## WHAT IS REQUIRED
Each line of the listing that holds "card" counts once; report how many there are, and nothing more.

## DATASET ENTRIES
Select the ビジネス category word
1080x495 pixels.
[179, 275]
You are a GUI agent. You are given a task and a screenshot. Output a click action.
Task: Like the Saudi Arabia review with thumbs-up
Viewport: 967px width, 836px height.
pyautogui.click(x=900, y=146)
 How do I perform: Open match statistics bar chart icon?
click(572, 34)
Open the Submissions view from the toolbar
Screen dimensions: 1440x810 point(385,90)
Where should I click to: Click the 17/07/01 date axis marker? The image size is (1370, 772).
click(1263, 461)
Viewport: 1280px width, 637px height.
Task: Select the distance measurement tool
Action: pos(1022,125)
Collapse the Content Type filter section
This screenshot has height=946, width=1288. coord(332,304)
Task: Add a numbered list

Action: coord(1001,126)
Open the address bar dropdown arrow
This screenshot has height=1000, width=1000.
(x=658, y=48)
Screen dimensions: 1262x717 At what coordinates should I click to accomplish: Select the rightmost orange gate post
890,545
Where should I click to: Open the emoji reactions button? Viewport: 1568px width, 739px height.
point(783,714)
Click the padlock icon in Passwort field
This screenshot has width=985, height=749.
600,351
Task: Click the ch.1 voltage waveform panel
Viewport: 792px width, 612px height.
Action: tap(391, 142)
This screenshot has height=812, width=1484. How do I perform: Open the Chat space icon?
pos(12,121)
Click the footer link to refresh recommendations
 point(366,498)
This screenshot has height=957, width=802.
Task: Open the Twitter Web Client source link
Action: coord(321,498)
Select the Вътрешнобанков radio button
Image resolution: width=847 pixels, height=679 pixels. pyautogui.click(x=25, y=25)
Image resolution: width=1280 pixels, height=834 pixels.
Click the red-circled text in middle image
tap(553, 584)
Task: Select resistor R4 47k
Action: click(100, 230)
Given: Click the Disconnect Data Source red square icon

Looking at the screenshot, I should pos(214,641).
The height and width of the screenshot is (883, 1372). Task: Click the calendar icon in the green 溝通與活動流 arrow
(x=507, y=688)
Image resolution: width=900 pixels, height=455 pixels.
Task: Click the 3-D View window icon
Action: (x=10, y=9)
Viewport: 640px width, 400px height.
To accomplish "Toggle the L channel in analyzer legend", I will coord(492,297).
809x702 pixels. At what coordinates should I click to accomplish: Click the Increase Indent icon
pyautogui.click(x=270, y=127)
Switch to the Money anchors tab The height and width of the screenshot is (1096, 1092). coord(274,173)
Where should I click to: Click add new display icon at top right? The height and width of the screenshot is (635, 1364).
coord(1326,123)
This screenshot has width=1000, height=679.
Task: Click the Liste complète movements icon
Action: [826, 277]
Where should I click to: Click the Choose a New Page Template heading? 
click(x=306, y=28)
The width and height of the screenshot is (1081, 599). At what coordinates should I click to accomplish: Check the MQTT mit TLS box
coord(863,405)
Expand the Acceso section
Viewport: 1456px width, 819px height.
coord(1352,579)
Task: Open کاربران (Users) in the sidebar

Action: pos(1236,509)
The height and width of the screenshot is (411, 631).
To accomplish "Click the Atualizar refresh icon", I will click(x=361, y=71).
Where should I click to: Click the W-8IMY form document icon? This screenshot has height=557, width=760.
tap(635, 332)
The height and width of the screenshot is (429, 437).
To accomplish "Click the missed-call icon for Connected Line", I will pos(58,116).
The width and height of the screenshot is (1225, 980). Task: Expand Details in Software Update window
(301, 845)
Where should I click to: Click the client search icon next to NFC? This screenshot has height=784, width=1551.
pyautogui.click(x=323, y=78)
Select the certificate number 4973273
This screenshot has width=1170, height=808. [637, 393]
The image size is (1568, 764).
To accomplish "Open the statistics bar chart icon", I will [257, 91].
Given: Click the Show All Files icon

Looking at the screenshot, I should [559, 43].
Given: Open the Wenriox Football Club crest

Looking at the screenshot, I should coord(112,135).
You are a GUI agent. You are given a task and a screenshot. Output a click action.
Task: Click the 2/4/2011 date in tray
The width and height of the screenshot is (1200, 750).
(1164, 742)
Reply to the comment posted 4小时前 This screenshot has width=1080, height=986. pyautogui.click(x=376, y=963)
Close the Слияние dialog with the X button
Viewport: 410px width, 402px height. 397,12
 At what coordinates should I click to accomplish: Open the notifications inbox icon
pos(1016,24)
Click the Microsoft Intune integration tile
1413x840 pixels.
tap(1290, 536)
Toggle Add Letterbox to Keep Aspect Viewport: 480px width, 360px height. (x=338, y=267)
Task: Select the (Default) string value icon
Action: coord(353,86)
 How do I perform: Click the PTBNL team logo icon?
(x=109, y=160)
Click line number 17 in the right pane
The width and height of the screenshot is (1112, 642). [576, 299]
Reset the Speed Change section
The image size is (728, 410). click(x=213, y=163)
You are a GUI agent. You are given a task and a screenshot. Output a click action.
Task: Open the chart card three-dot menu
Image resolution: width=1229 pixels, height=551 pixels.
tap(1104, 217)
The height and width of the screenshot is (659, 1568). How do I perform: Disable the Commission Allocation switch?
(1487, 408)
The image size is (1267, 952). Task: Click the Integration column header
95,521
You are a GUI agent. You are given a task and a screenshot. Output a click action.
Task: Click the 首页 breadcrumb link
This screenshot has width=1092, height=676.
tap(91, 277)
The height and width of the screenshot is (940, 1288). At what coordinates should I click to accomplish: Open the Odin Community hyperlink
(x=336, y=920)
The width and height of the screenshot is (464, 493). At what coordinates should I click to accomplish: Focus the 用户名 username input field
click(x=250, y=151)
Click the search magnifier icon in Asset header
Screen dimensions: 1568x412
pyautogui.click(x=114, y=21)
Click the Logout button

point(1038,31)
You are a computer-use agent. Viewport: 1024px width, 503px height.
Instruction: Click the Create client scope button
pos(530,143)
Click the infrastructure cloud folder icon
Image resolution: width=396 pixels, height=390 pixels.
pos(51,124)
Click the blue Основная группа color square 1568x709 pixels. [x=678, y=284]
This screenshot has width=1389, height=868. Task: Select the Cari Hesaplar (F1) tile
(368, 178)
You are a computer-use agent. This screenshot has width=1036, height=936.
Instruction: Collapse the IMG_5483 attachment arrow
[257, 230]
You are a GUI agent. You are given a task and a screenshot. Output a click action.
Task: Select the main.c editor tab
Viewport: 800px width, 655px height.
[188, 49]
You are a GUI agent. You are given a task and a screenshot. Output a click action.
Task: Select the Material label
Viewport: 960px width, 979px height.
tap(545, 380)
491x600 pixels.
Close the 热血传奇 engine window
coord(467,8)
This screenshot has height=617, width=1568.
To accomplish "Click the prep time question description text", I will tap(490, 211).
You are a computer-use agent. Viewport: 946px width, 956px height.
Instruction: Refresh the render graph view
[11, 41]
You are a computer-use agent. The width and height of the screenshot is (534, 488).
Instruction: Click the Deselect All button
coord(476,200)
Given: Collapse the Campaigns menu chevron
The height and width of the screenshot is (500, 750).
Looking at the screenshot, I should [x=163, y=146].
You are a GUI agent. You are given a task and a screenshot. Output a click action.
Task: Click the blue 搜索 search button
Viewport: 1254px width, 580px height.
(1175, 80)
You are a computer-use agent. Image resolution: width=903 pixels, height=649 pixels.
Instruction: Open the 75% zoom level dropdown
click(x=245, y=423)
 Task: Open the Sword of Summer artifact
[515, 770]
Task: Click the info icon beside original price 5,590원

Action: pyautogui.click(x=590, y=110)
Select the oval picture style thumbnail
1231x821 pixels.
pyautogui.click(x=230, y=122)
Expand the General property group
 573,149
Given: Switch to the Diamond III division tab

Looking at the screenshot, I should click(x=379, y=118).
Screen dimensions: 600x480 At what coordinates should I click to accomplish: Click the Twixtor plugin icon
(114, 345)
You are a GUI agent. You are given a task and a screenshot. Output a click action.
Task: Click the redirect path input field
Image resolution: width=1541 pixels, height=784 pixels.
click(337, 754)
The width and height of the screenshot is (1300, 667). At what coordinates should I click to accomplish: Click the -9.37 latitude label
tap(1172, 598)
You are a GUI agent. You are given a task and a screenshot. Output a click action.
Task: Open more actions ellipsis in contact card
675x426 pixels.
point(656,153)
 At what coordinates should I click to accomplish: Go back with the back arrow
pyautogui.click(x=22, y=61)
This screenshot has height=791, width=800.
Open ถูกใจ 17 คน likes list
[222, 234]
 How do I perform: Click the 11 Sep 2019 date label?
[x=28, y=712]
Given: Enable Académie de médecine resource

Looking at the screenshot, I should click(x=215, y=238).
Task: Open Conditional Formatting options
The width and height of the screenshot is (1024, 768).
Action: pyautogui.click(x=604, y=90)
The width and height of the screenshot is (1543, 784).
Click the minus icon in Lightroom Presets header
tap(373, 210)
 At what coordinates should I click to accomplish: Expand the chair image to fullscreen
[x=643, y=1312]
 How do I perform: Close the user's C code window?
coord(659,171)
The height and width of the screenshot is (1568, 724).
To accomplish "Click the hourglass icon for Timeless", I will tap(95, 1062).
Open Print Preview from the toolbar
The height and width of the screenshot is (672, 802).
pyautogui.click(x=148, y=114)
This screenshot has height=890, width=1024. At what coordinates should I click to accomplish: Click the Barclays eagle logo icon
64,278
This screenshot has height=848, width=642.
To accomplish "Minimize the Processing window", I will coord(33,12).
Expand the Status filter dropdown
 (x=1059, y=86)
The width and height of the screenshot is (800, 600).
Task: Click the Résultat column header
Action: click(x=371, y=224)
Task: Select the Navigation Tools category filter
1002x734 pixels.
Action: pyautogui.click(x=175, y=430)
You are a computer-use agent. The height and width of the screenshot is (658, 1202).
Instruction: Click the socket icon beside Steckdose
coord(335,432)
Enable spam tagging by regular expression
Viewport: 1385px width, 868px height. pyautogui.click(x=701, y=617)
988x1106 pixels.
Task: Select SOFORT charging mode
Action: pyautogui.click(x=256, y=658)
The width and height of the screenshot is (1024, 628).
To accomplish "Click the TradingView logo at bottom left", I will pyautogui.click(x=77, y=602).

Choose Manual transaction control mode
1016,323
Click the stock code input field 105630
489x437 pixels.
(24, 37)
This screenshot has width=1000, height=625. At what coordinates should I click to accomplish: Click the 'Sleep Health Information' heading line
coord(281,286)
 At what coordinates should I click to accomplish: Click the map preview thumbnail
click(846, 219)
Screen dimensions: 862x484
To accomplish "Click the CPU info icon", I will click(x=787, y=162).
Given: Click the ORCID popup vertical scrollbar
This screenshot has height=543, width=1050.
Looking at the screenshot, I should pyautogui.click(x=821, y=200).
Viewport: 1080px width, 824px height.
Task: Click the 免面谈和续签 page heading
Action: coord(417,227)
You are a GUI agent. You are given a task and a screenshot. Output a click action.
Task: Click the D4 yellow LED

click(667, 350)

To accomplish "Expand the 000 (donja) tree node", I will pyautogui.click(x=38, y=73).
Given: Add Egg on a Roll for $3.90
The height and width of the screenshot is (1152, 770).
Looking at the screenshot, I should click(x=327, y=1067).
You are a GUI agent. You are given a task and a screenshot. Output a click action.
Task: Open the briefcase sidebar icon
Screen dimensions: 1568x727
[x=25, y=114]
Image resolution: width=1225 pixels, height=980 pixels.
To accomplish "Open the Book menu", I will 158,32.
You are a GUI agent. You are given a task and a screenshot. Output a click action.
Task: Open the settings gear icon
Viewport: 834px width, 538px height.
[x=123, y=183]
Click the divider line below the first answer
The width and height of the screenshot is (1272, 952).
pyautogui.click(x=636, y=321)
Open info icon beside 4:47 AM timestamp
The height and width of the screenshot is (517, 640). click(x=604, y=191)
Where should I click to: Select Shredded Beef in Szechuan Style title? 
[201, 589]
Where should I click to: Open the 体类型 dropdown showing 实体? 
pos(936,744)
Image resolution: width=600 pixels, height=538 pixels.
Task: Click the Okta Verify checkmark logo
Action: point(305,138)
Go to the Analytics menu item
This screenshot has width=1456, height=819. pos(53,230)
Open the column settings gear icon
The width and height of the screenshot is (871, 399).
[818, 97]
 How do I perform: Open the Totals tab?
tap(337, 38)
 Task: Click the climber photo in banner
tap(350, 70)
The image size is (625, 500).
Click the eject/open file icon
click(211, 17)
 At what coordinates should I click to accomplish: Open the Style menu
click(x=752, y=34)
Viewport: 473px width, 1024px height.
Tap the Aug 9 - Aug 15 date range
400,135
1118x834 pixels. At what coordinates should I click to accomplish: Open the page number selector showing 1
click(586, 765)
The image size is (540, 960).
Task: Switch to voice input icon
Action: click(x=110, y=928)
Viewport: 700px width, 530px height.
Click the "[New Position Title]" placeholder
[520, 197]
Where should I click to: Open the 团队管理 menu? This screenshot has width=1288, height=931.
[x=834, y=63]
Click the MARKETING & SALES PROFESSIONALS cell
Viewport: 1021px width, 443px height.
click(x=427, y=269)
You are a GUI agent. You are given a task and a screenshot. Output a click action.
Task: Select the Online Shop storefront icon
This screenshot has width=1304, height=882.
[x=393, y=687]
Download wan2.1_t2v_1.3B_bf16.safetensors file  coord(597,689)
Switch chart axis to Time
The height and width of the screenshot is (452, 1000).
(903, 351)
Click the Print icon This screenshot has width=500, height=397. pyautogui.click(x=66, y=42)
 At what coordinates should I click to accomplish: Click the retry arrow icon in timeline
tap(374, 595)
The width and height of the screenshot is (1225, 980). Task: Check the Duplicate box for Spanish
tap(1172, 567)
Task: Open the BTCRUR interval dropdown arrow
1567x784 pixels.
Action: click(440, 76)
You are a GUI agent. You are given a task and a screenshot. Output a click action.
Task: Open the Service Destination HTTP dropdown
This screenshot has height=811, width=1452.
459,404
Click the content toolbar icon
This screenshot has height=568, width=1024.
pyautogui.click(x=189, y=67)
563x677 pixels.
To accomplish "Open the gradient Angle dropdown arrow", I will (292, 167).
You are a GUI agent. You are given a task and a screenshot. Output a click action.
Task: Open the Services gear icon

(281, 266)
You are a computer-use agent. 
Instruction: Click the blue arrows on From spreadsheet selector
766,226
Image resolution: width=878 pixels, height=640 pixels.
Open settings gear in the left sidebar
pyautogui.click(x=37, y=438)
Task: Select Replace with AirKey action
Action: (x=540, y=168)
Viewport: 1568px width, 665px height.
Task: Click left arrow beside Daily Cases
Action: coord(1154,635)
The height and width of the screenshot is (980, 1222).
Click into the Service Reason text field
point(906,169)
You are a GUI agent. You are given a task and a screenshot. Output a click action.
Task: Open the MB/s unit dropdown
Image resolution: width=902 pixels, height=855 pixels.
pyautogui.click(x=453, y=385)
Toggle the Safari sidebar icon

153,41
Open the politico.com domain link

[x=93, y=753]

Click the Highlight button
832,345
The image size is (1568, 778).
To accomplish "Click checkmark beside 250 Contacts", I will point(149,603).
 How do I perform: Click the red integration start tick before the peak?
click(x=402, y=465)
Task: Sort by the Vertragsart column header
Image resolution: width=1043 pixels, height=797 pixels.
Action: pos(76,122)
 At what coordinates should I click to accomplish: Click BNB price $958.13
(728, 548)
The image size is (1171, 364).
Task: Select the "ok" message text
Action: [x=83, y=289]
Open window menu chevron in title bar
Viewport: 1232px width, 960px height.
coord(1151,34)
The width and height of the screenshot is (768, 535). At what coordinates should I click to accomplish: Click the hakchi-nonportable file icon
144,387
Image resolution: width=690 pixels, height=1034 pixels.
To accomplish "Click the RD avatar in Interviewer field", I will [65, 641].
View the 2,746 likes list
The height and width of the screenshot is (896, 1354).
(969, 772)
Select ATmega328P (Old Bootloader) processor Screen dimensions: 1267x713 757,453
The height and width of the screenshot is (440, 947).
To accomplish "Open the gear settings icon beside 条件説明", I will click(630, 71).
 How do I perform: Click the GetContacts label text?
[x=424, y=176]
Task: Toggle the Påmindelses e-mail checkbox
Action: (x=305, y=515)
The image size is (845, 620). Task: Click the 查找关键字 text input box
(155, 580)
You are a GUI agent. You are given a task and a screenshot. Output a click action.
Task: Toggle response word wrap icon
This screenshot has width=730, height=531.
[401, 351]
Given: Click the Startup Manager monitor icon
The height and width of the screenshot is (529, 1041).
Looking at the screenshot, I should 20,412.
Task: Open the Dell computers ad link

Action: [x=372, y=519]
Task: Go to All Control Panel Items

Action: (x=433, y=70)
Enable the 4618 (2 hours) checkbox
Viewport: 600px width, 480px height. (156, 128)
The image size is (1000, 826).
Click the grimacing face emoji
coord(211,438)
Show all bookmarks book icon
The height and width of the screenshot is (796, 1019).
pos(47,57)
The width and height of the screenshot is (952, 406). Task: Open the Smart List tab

## RESPONSE AREA
2